Drinking Bird: 3 sets of 10
Start standing upright and extend one leg behind you as you tilt your body forward. Extend your arms ahead of you and keep your back foot flexed to help you balance. Keep your chest up and look forward. Lower until your torso and leg are parallel with the ground. Squeeze your glutes to return to standing and repeat on the opposite leg.
Shrimp Squat: 3 sets of 5
Start standing upright on one leg. Bend the opposite knee behind you so you can grab your foot with your hand. Extend your free arm in front of you to help you balance as you squat into your standing leg. Allow the knee of your lifted leg to gently touch the ground behind your heel. Pause, and press your foot into your hand to generate tension and return to standing.
If you are nervous about trying this move on the pavement, place a rolled-up mat or pillow behind your heel so your knee can rest at the bottom of each repetition. Feel free to hold onto a doorknob or pole for additional support if you are unable to complete a full rep.
Repeat on the opposite side.
Alligator Push-up: 3 sets of 10
Begin in a plank position with one foot lifted off the ground. Simultaneously bend your elbows and the knee of your lifted leg drawing it in towards the same-side elbow. At the bottom position, your knee should be touching your elbow. Extend it back as you press back up and repeat on the opposite side. You can also practice this exercise with your knees on the ground for more support.
Crow Pose: Hold for time, anywhere from 5 seconds to 1 minute!

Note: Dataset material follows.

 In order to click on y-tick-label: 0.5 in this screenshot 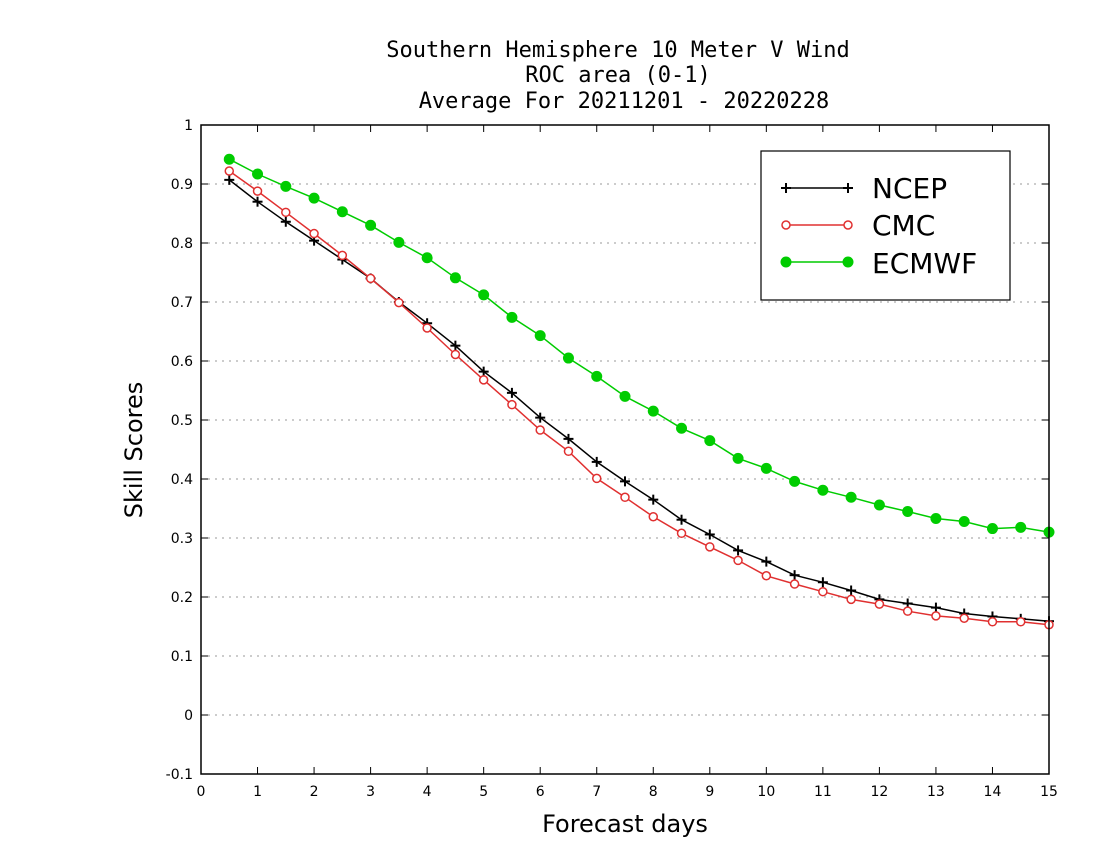, I will do `click(182, 421)`.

Begin in a heels-up squat position with your arms positioned in front of your knees. Lift your hips and bend your elbows back as you shift your weight onto the backs of your arms. Actively press into the ground with your fingers as you gaze ahead of your hands. Lift one foot and then the other while tensing your abs as you “float” into position. Hold for time.
Hope you have a rip-roaring good workout, ninjas!